Follow @JerryBonkowski

Hunter Lawrence defends Haiden Deegan after controversial block pass at Detroit


Media and fan attention focused on a controversial run-in between Haiden Deegan and his Monster Energy Yamaha Star Racing teammate Jordon Smith during Round 10 of the Monster Energy Supercross race at Detroit, after which the 250 East points’ Hunter Lawrence defends the young rider in the postrace news conference.

Deegan took the early lead in Heat 1 of the round, but the mood swiftly changed when he became embroiled in a spirited battle with teammate Smith.

On Lap 3, Smith caught Deegan with a fast pass through the whoops. Smith briefly held the lead heading into a bowl turn but Deegan had the inside line and threw a block pass. In the next few turns, the action heated up until Smith eventually ran into the back of Deegan’s Yamaha and crashed.

One of the highlights of the battle seemed to include a moment when Deegan waited on Smith in order to throw a second block pass, adding fuel to the controversy.

After his initial crash, Smith fell to seventh on the next lap. He would crash twice more during the event, ultimately finishing four laps off the pace in 20th.

The topic was inevitably part of the postrace news conference.

“It was good racing; it was fun,” Deegan said at about the 27-minute mark in the video above. “I just had some fun doing it.”

Smith had more trouble in the Last Chance Qualifier. He stalled his bike in heavy traffic, worked his way into a battle for fourth with the checkers in sight, but crashed a few yards shy of the finish line and was credited with seventh. Smith earned zero points and fell to sixth in the standings.

Lawrence defends Deegan
Jordon Smith failed to make the Detroit Supercross Main and fell to sixth in the points. – Feld Motor Sports

“I think he’s like fifth in points,” Deegan said. “He’s a little out of it. Beside that it was good, I don’t know. I wasn’t really paying attention.”

Deegan jokingly deflected an earlier question with the response that he wasn’t paying attention during the incident.

“He’s my teammate, but he’s a veteran, he’s been in this sport for a while,” Deegan said. “I was up there just battling. I want to win as much as everybody else. It doesn’t matter if it’s a heat race or a main; I just want to win. I was just trying to push that.”

As Deegan and Smith battled, Jeremy Martin took the lead. Deegan finished second in the heat and backed up his performance with a solid third-place showing in the main, which was his second podium finish in a short six-race career. Deegan’s first podium was earned at Daytona, just two rounds ago.

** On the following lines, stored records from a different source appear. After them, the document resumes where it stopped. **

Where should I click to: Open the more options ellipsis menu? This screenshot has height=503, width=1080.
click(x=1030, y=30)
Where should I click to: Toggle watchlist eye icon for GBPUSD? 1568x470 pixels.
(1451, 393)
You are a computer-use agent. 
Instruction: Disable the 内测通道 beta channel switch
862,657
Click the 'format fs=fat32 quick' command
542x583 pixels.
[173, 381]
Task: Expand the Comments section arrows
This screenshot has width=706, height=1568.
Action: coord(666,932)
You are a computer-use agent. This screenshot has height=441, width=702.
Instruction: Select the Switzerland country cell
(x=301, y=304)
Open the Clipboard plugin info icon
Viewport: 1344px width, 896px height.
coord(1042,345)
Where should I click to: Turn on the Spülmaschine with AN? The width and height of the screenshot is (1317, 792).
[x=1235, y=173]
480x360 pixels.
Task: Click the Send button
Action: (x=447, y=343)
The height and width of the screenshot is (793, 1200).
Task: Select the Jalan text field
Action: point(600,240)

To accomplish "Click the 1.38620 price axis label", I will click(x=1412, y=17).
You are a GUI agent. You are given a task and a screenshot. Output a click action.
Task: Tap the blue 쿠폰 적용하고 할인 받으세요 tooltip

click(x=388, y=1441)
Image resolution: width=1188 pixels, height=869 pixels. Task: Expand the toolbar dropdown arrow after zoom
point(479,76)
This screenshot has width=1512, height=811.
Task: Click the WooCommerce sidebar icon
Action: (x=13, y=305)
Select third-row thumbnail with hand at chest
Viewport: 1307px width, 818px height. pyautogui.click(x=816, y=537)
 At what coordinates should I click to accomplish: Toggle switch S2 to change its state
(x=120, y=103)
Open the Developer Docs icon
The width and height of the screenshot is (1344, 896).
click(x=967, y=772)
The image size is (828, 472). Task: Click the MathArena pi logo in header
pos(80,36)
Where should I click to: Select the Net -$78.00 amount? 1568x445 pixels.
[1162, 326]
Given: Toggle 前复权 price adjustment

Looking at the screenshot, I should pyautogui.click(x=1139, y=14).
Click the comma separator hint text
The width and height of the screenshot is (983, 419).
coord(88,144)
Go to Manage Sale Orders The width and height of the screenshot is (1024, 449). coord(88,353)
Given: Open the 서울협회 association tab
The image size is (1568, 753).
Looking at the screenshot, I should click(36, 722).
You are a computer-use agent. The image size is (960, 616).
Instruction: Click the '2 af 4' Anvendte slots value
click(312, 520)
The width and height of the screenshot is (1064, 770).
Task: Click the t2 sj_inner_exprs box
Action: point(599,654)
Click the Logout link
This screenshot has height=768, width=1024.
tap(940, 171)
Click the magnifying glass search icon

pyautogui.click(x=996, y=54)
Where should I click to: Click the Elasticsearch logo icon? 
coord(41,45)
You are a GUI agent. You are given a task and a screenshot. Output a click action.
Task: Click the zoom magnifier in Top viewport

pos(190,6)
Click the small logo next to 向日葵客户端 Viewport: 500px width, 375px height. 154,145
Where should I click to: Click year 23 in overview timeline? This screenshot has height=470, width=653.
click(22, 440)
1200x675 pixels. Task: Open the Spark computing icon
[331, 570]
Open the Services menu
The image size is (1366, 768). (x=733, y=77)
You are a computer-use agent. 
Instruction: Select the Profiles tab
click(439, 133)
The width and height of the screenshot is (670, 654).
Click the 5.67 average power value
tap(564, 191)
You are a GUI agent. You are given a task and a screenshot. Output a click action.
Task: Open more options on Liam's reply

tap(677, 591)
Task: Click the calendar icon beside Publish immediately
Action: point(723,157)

But as Deegan struggled to find something meaningful to say, unsurprisingly for a 17-year-old rider who was not scheduled to run the full 250 schedule this year, it was the championship leader Lawrence who came to his defense.

Lawrence defends Deegan
A block pass by Haiden Deegan led to a series of events that eventually led to Jordon Smith failing to make the Main. – Feld Motor Sports

“I just want to point something out, which kind of amazes me,” Lawrence said during the conference. “So many of the people on social media, where everyone puts their expertise in, are saying the racing back in the ’80s, the early 90s, when me were men. They’re always talking about how gnarly it was and then anytime a block pass or something happens now, everyone cries about it.

“That’s just a little bit interesting. Pick one. You want the gnarly block passes from 10 years ago and then you get it, everyone makes a big song and dance about it.”

Pressed further, Lawrence defended not only the pass but the decision-making process that gets employed lap after lap in a Supercross race.

“It’s easy to point the finger,” Lawrence said. “We’re out there making decisions in a split millisecond. People have all month to pay their phone bill and they still can’t do that on time.

“We’re making decisions at such a fast reaction [time with] adrenaline. … I’m not just saying it for me or Haiden. I speak for all the guys. No one is perfect and we’re under a microscope out there. The media is really quick to point a finger when someone makes a mistake.”

The media is required to hold athletes accountable for their actions. They are also required to tell the complete story.